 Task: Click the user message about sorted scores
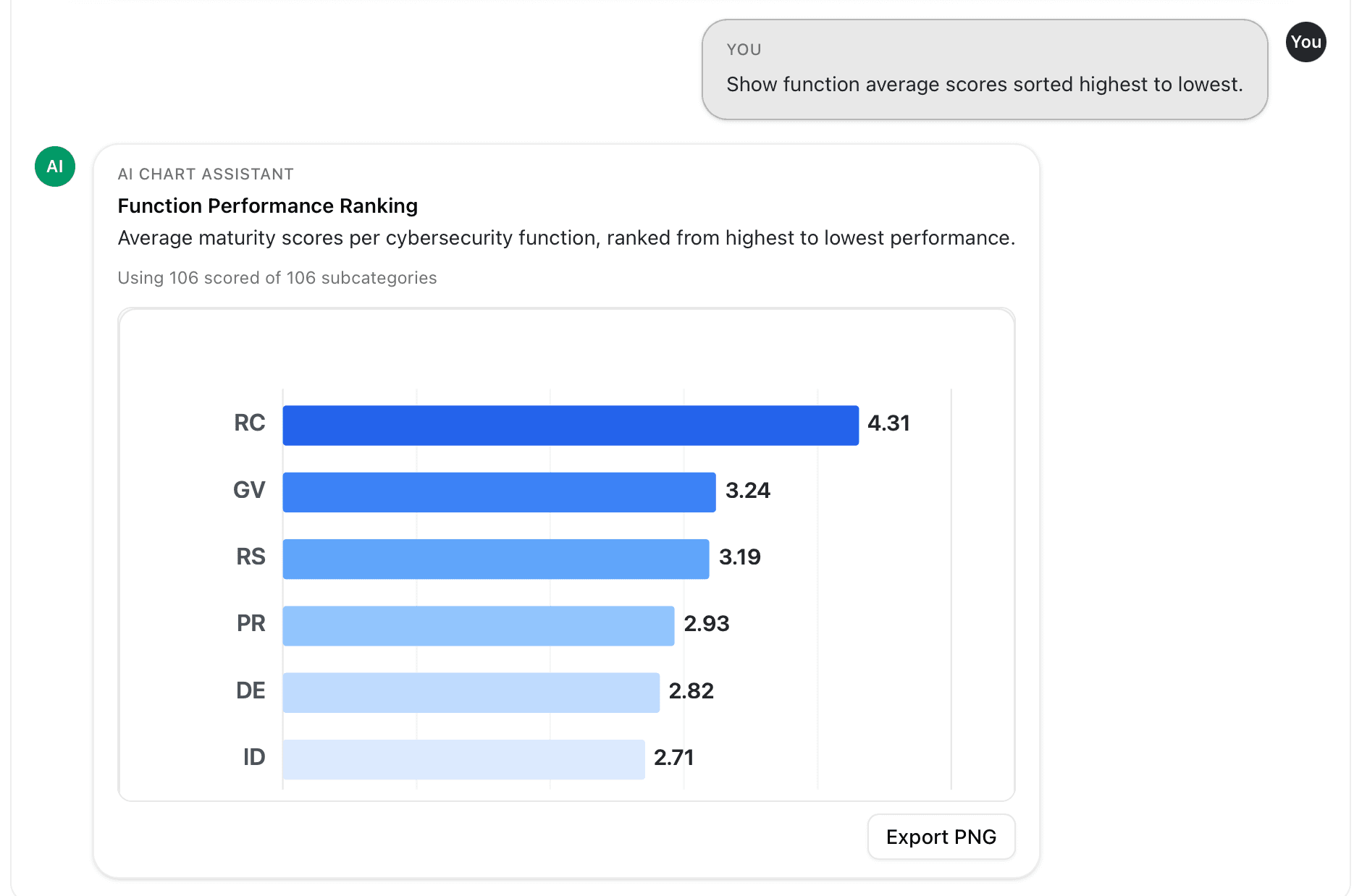(x=984, y=85)
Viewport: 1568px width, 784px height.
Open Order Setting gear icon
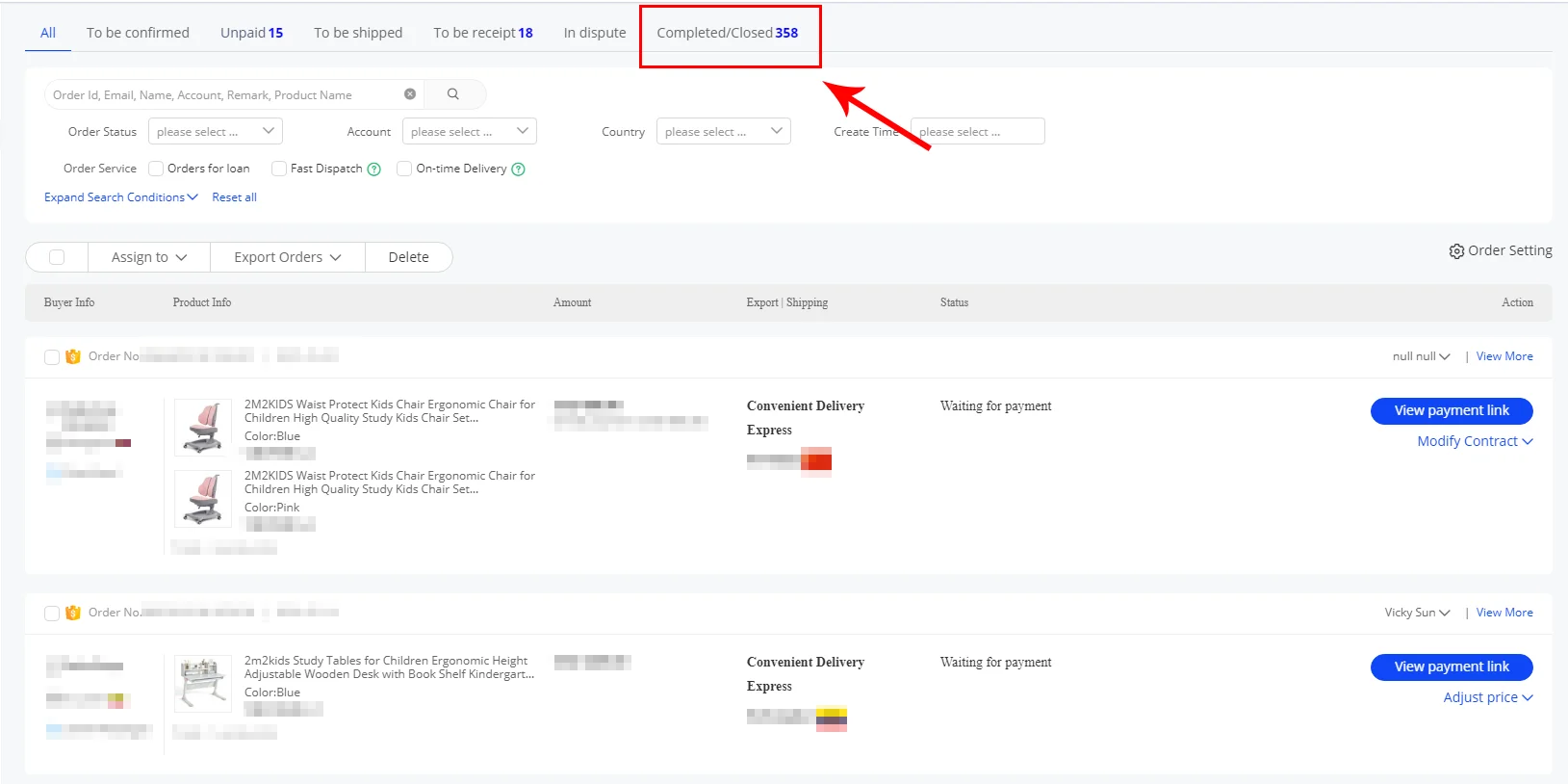pyautogui.click(x=1456, y=251)
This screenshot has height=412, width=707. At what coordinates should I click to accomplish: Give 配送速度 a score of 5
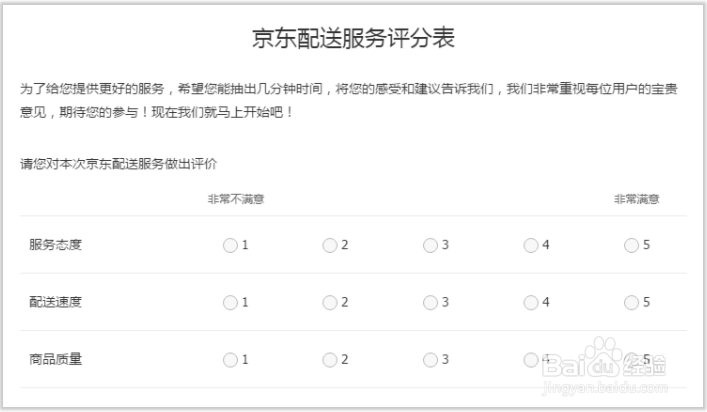(x=631, y=302)
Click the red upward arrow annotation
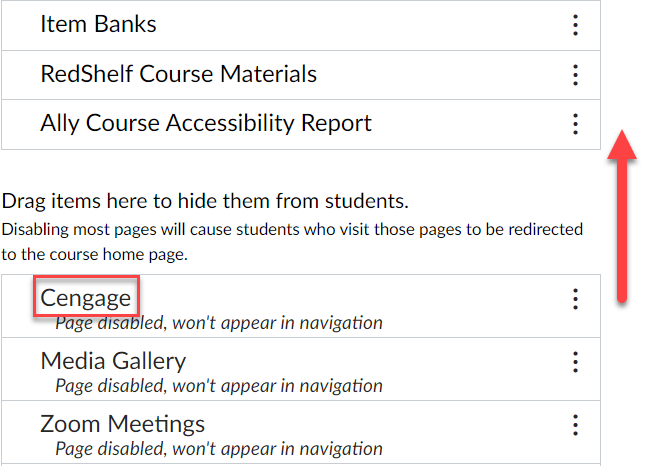654x466 pixels. [622, 216]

· · · · · · ·

**Task objective**: What this calls for is a word-for-word copy of the listing above, pictures excluded.

**Task output**:
 Task: Click the user message about sorted scores
(x=984, y=85)
Viewport: 1568px width, 784px height.
Open Order Setting gear icon
pyautogui.click(x=1456, y=251)
This screenshot has height=412, width=707. At what coordinates should I click to accomplish: Give 配送速度 a score of 5
(x=631, y=302)
Click the red upward arrow annotation
654x466 pixels. [622, 216]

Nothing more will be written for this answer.